Your objective :: Copy out the records that follow, leaving every character as it is.

====================

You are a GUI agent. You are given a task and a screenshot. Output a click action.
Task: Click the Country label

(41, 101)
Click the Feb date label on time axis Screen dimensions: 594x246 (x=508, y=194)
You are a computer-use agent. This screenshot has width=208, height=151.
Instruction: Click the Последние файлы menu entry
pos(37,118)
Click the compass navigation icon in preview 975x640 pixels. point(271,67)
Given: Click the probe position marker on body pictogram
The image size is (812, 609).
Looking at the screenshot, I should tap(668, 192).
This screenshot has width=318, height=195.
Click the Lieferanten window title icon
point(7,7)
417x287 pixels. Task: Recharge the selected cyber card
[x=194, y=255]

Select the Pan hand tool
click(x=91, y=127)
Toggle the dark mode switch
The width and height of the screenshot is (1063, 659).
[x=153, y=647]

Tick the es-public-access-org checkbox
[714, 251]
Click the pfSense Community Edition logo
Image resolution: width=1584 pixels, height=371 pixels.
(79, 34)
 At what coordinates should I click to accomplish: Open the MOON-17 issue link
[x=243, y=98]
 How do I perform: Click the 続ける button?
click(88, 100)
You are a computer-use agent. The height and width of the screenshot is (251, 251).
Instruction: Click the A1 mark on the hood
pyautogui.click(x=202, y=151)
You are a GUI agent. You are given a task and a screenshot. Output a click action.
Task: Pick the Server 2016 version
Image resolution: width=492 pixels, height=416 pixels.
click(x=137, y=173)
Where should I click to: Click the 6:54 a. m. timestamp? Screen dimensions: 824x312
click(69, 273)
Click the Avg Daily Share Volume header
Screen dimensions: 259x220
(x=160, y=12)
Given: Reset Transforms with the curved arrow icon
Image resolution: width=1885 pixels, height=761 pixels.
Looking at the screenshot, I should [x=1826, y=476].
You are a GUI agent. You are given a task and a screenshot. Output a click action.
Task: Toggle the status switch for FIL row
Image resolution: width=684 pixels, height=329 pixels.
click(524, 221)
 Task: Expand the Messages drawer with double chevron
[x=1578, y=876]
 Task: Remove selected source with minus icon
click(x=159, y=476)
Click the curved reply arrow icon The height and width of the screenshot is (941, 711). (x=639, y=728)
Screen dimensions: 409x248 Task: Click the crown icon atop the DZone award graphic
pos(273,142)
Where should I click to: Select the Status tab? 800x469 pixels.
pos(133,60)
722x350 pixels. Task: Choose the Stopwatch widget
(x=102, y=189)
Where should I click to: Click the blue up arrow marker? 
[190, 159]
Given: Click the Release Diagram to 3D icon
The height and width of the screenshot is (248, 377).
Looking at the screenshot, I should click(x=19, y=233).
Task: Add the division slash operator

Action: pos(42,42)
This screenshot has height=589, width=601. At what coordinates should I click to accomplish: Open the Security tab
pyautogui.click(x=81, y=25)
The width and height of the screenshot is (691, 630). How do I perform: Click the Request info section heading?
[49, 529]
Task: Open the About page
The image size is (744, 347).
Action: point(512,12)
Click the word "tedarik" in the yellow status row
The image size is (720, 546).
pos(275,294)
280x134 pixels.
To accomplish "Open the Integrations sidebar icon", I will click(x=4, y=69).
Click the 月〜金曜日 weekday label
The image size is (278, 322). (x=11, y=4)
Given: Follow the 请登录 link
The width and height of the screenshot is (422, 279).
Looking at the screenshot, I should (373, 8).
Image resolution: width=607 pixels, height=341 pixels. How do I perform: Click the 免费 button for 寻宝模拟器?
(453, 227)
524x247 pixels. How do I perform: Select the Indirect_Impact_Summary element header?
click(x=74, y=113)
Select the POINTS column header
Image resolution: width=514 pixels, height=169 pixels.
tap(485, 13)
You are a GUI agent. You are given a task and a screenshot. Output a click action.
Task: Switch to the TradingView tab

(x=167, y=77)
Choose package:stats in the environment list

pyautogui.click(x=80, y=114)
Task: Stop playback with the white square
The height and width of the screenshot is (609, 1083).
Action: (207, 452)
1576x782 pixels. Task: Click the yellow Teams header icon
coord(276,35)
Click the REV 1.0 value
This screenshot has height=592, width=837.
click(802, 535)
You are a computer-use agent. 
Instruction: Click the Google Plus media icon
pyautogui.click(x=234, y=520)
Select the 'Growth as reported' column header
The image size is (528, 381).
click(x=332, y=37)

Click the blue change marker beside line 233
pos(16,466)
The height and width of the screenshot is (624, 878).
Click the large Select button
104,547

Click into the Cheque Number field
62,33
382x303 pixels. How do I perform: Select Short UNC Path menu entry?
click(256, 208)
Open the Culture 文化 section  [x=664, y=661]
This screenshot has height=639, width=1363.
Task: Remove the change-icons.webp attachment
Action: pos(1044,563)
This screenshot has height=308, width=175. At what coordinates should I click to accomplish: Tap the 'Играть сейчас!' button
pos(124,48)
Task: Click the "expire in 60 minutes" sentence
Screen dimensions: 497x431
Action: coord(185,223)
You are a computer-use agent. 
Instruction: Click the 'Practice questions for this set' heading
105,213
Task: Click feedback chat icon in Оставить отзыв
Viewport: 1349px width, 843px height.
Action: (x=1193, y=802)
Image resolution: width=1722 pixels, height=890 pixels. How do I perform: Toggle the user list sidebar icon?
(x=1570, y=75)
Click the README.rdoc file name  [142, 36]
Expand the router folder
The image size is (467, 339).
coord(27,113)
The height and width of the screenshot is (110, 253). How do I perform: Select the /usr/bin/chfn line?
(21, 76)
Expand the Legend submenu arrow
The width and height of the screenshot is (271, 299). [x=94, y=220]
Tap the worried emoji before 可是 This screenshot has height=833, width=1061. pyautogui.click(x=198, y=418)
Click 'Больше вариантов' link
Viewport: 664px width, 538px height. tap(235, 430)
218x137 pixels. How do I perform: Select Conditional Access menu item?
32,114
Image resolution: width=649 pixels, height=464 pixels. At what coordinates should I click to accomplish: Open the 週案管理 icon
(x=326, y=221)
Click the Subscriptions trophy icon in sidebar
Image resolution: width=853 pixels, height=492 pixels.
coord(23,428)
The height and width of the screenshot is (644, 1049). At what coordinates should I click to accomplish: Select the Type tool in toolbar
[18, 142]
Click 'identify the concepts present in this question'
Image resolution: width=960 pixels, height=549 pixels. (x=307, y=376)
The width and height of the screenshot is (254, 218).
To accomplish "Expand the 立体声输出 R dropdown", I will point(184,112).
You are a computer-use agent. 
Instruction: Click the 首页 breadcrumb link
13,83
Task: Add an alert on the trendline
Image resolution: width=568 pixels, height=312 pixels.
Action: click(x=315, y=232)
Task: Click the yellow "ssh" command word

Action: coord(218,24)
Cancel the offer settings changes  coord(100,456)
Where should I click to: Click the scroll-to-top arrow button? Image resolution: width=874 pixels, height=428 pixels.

====================

Task answer ::
You are a GUI agent. You are given a task and a screenshot. Output a click action.
Task: Click the Country label

(41, 101)
Click the Feb date label on time axis Screen dimensions: 594x246 (x=508, y=194)
You are a computer-use agent. This screenshot has width=208, height=151.
Instruction: Click the Последние файлы menu entry
pos(37,118)
Click the compass navigation icon in preview 975x640 pixels. point(271,67)
Given: Click the probe position marker on body pictogram
The image size is (812, 609).
Looking at the screenshot, I should tap(668, 192).
This screenshot has width=318, height=195.
Click the Lieferanten window title icon
point(7,7)
417x287 pixels. Task: Recharge the selected cyber card
[x=194, y=255]

Select the Pan hand tool
click(x=91, y=127)
Toggle the dark mode switch
The width and height of the screenshot is (1063, 659).
[x=153, y=647]

Tick the es-public-access-org checkbox
[714, 251]
Click the pfSense Community Edition logo
Image resolution: width=1584 pixels, height=371 pixels.
(79, 34)
 At what coordinates should I click to accomplish: Open the MOON-17 issue link
[x=243, y=98]
 How do I perform: Click the 続ける button?
click(88, 100)
You are a computer-use agent. The height and width of the screenshot is (251, 251).
Instruction: Click the A1 mark on the hood
pyautogui.click(x=202, y=151)
You are a GUI agent. You are given a task and a screenshot. Output a click action.
Task: Pick the Server 2016 version
Image resolution: width=492 pixels, height=416 pixels.
click(x=137, y=173)
Where should I click to: Click the 6:54 a. m. timestamp? Screen dimensions: 824x312
click(69, 273)
Click the Avg Daily Share Volume header
Screen dimensions: 259x220
(x=160, y=12)
Given: Reset Transforms with the curved arrow icon
Image resolution: width=1885 pixels, height=761 pixels.
Looking at the screenshot, I should [x=1826, y=476].
You are a GUI agent. You are given a task and a screenshot. Output a click action.
Task: Toggle the status switch for FIL row
Image resolution: width=684 pixels, height=329 pixels.
click(524, 221)
 Task: Expand the Messages drawer with double chevron
[x=1578, y=876]
 Task: Remove selected source with minus icon
click(x=159, y=476)
Click the curved reply arrow icon The height and width of the screenshot is (941, 711). (x=639, y=728)
Screen dimensions: 409x248 Task: Click the crown icon atop the DZone award graphic
pos(273,142)
Where should I click to: Select the Status tab? 800x469 pixels.
pos(133,60)
722x350 pixels. Task: Choose the Stopwatch widget
(x=102, y=189)
Where should I click to: Click the blue up arrow marker? 
[190, 159]
Given: Click the Release Diagram to 3D icon
The height and width of the screenshot is (248, 377).
Looking at the screenshot, I should click(x=19, y=233).
Task: Add the division slash operator

Action: pos(42,42)
This screenshot has height=589, width=601. At what coordinates should I click to accomplish: Open the Security tab
pyautogui.click(x=81, y=25)
The width and height of the screenshot is (691, 630). How do I perform: Click the Request info section heading?
[49, 529]
Task: Open the About page
The image size is (744, 347).
Action: point(512,12)
Click the word "tedarik" in the yellow status row
The image size is (720, 546).
pos(275,294)
280x134 pixels.
To accomplish "Open the Integrations sidebar icon", I will click(x=4, y=69).
Click the 月〜金曜日 weekday label
The image size is (278, 322). (x=11, y=4)
Given: Follow the 请登录 link
The width and height of the screenshot is (422, 279).
Looking at the screenshot, I should (373, 8).
Image resolution: width=607 pixels, height=341 pixels. How do I perform: Click the 免费 button for 寻宝模拟器?
(453, 227)
524x247 pixels. How do I perform: Select the Indirect_Impact_Summary element header?
click(x=74, y=113)
Select the POINTS column header
Image resolution: width=514 pixels, height=169 pixels.
tap(485, 13)
You are a GUI agent. You are given a task and a screenshot. Output a click action.
Task: Switch to the TradingView tab

(x=167, y=77)
Choose package:stats in the environment list

pyautogui.click(x=80, y=114)
Task: Stop playback with the white square
The height and width of the screenshot is (609, 1083).
Action: (207, 452)
1576x782 pixels. Task: Click the yellow Teams header icon
coord(276,35)
Click the REV 1.0 value
This screenshot has height=592, width=837.
click(802, 535)
You are a computer-use agent. 
Instruction: Click the Google Plus media icon
pyautogui.click(x=234, y=520)
Select the 'Growth as reported' column header
The image size is (528, 381).
click(x=332, y=37)

Click the blue change marker beside line 233
pos(16,466)
The height and width of the screenshot is (624, 878).
Click the large Select button
104,547

Click into the Cheque Number field
62,33
382x303 pixels. How do I perform: Select Short UNC Path menu entry?
click(256, 208)
Open the Culture 文化 section  [x=664, y=661]
This screenshot has height=639, width=1363.
Task: Remove the change-icons.webp attachment
Action: pos(1044,563)
This screenshot has height=308, width=175. At what coordinates should I click to accomplish: Tap the 'Играть сейчас!' button
pos(124,48)
Task: Click the "expire in 60 minutes" sentence
Screen dimensions: 497x431
Action: coord(185,223)
You are a computer-use agent. 
Instruction: Click the 'Practice questions for this set' heading
105,213
Task: Click feedback chat icon in Оставить отзыв
Viewport: 1349px width, 843px height.
Action: (x=1193, y=802)
Image resolution: width=1722 pixels, height=890 pixels. How do I perform: Toggle the user list sidebar icon?
(x=1570, y=75)
Click the README.rdoc file name  [142, 36]
Expand the router folder
The image size is (467, 339).
coord(27,113)
The height and width of the screenshot is (110, 253). How do I perform: Select the /usr/bin/chfn line?
(21, 76)
Expand the Legend submenu arrow
The width and height of the screenshot is (271, 299). [x=94, y=220]
Tap the worried emoji before 可是 This screenshot has height=833, width=1061. pyautogui.click(x=198, y=418)
Click 'Больше вариантов' link
Viewport: 664px width, 538px height. tap(235, 430)
218x137 pixels. How do I perform: Select Conditional Access menu item?
32,114
Image resolution: width=649 pixels, height=464 pixels. At what coordinates should I click to accomplish: Open the 週案管理 icon
(x=326, y=221)
Click the Subscriptions trophy icon in sidebar
Image resolution: width=853 pixels, height=492 pixels.
coord(23,428)
The height and width of the screenshot is (644, 1049). At what coordinates should I click to accomplish: Select the Type tool in toolbar
[18, 142]
Click 'identify the concepts present in this question'
Image resolution: width=960 pixels, height=549 pixels. (x=307, y=376)
The width and height of the screenshot is (254, 218).
To accomplish "Expand the 立体声输出 R dropdown", I will point(184,112).
You are a computer-use agent. 
Instruction: Click the 首页 breadcrumb link
13,83
Task: Add an alert on the trendline
Image resolution: width=568 pixels, height=312 pixels.
Action: click(x=315, y=232)
Task: Click the yellow "ssh" command word

Action: coord(218,24)
Cancel the offer settings changes  coord(100,456)
Where should I click to: Click the scroll-to-top arrow button? Image resolution: width=874 pixels, height=428 pixels.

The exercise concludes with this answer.